Several undergraduate instructors who attended the 2004, 2005, or 2006 SPACE workshops were awarded funds to continue their efforts in integrating spatial analysis into their course curriculums. These pages showcase their achievements. See the full recipient list.

Claudia Scholz

Affiliation: Office of the Vice President for Academic Affairs, Trinity University, San Antonio
Workshop Attended: Spatial Analysis in the Social Science Curriculum: Enhancing Undergraduate Learning, UCSB
Accomplishment: (1) This fall I taught a class titled Social Change and Development for the first time and incorporated several spatial thinking exercises into the class; (2) I arranged for the Teaching & Learning section of the American Sociological Association to sponsor a panel on Integrating Spatial Thinking into the Sociology Curriculum during the 2007 annual meeting; (3) With University of Texas-San Antonio Archeology graduate student Jacob Freeman, I started a GIS Study Group at UTSA, meeting weekly to discuss and work on GIS-related problems; and (4) I assisted a UTSA Psychology graduate student in the preparation of a neighborhood map that will guide a door-to-door sampling strategy to survey the impact of urban green spaces (i.e., parks) on mental health.

Notable Achievements in Her Own Words

I would not be able to do any of these things were it not for CSISS and SPACE. Before the workshop, I had never used GIS tools. Today I am an evangelist for these tools, though my knowledge is still very basic. My SPACE experience also changed the way I approach teaching. I have increased my use of data visualization in lecture presentations. I have pushed students to look for the spatial aspects of their research problems.
Claudia Scholz

In the Social Change and Development class, one exercise had students match countries on a list to their shapes on a blank map. The goal was to encourage students to study atlases and become more aware of world geography in preparation for our discussions of global development. Alan Thomas’ Third World Atlas was used in at least half of the lectures to illustrate the spatial aspects of topics such as colonialism and environmental deterioration. In another exercise, students used interactive maps from the website of the PBS documentary Commanding Heights to trace dominant national development models across time and space.

For the GIS Study Group meetings at UTSA, each student worked on his or her own research, sharing knowledge and data and helping each other to sort out software-specific problems.
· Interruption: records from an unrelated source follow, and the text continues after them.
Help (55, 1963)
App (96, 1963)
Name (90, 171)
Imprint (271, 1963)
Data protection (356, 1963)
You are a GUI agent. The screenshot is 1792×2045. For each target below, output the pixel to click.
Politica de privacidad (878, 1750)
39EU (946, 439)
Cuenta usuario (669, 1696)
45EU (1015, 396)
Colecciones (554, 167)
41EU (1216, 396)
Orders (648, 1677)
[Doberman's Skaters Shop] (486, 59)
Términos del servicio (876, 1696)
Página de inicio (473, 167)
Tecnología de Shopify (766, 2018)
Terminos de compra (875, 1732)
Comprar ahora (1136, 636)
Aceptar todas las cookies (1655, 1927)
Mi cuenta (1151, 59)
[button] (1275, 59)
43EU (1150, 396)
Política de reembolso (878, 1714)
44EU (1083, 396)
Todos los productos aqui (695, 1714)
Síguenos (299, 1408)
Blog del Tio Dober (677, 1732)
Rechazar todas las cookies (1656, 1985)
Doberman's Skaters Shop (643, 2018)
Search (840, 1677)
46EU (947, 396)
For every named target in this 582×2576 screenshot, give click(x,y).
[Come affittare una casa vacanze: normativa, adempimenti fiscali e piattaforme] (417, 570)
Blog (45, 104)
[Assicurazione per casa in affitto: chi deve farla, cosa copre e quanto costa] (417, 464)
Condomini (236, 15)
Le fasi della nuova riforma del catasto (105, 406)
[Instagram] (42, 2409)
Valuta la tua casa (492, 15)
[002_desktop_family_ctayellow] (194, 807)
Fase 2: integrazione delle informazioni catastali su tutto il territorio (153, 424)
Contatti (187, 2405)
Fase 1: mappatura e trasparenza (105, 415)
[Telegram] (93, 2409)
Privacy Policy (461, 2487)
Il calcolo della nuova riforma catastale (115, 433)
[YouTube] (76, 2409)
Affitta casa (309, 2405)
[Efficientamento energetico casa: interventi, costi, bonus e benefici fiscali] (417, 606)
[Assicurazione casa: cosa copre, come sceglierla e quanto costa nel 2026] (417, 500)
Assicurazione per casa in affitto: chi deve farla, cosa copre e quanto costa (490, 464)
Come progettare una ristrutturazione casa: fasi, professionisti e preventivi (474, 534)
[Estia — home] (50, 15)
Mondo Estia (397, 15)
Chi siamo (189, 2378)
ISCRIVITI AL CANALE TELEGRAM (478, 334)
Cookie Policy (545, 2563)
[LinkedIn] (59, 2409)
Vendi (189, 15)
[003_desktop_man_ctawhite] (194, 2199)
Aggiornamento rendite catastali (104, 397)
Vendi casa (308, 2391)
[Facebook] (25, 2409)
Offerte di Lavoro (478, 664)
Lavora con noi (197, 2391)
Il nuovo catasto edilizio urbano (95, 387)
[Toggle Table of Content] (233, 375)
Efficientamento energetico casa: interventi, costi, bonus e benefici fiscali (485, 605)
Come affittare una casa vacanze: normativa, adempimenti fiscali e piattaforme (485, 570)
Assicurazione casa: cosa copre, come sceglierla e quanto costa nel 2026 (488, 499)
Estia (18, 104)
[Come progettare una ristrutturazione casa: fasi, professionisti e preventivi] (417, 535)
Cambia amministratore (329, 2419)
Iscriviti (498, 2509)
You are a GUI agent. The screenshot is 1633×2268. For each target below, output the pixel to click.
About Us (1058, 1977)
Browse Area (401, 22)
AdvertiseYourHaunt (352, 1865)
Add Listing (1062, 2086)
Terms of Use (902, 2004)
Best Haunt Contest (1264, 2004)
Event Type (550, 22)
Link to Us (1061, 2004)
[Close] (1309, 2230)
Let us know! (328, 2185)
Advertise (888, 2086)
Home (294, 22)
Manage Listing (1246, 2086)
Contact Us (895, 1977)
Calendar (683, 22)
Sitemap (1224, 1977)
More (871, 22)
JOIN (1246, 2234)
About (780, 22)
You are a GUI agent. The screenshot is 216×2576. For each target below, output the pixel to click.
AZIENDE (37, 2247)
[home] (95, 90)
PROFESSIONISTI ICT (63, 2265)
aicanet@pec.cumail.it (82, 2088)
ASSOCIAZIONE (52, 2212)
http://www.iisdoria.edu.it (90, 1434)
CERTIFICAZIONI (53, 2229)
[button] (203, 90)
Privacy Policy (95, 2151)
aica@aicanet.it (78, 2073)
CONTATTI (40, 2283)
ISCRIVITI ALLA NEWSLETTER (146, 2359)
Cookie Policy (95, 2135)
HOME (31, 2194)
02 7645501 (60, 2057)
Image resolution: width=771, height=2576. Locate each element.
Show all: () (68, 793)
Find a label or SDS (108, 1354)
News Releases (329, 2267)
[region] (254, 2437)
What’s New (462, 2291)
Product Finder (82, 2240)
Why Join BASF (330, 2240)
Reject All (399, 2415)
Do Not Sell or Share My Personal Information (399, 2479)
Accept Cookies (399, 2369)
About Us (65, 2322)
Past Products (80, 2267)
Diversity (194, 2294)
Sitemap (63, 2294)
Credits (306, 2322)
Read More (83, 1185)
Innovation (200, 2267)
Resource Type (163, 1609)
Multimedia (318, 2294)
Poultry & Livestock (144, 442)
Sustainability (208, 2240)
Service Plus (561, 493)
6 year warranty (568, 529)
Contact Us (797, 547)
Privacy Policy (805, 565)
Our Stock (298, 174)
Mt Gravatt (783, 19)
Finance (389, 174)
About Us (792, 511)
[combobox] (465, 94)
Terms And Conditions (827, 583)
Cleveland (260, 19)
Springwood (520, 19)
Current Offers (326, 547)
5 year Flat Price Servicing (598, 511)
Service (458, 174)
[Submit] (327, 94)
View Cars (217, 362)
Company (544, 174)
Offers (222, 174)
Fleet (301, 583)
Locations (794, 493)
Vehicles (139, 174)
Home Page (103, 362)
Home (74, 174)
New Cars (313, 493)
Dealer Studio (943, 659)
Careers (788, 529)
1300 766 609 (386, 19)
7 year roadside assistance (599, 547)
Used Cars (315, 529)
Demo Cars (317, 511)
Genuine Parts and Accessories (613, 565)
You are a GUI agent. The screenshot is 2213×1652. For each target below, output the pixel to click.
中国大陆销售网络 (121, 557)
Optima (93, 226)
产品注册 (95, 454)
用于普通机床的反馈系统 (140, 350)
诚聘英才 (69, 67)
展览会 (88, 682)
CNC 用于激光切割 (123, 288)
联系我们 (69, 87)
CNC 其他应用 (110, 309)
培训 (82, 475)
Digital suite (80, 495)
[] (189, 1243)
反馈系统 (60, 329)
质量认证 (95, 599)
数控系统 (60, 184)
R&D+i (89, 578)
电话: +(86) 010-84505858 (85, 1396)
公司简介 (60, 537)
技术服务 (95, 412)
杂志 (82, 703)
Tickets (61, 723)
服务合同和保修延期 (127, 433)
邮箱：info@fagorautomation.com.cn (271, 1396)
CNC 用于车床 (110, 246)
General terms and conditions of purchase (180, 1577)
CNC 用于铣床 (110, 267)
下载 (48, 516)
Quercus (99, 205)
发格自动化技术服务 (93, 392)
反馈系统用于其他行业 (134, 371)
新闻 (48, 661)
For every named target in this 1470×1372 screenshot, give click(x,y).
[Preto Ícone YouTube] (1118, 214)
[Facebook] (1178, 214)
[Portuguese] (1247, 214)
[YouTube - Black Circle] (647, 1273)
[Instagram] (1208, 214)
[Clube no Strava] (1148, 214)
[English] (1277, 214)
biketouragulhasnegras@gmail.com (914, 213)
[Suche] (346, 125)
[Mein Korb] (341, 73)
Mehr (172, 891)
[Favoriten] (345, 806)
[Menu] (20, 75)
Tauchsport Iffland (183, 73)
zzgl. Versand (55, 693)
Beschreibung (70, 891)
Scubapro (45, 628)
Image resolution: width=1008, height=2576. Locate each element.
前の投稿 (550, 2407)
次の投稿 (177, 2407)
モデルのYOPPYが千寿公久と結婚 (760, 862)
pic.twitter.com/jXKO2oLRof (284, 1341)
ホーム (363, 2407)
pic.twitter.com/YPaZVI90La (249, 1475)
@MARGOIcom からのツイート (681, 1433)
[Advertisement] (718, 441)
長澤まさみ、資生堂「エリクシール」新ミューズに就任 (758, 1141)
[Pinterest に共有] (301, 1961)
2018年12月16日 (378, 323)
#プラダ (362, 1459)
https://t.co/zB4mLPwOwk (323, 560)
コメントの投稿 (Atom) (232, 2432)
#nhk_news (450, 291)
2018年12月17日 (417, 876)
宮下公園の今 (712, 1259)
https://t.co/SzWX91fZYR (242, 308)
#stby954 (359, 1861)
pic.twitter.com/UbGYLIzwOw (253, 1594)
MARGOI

One undergraduate sociology student mapped membership of a local neighborhood association in order to detect sections of the neighborhood that might not be represented.

Future Plans

Participating in an ESRI training course in spring 2007 will broaden the possibilities for using spatial tools in my teaching and mentoring of students and will build on the GIS skills I developed during my SPACE-UCSB-2006 experience.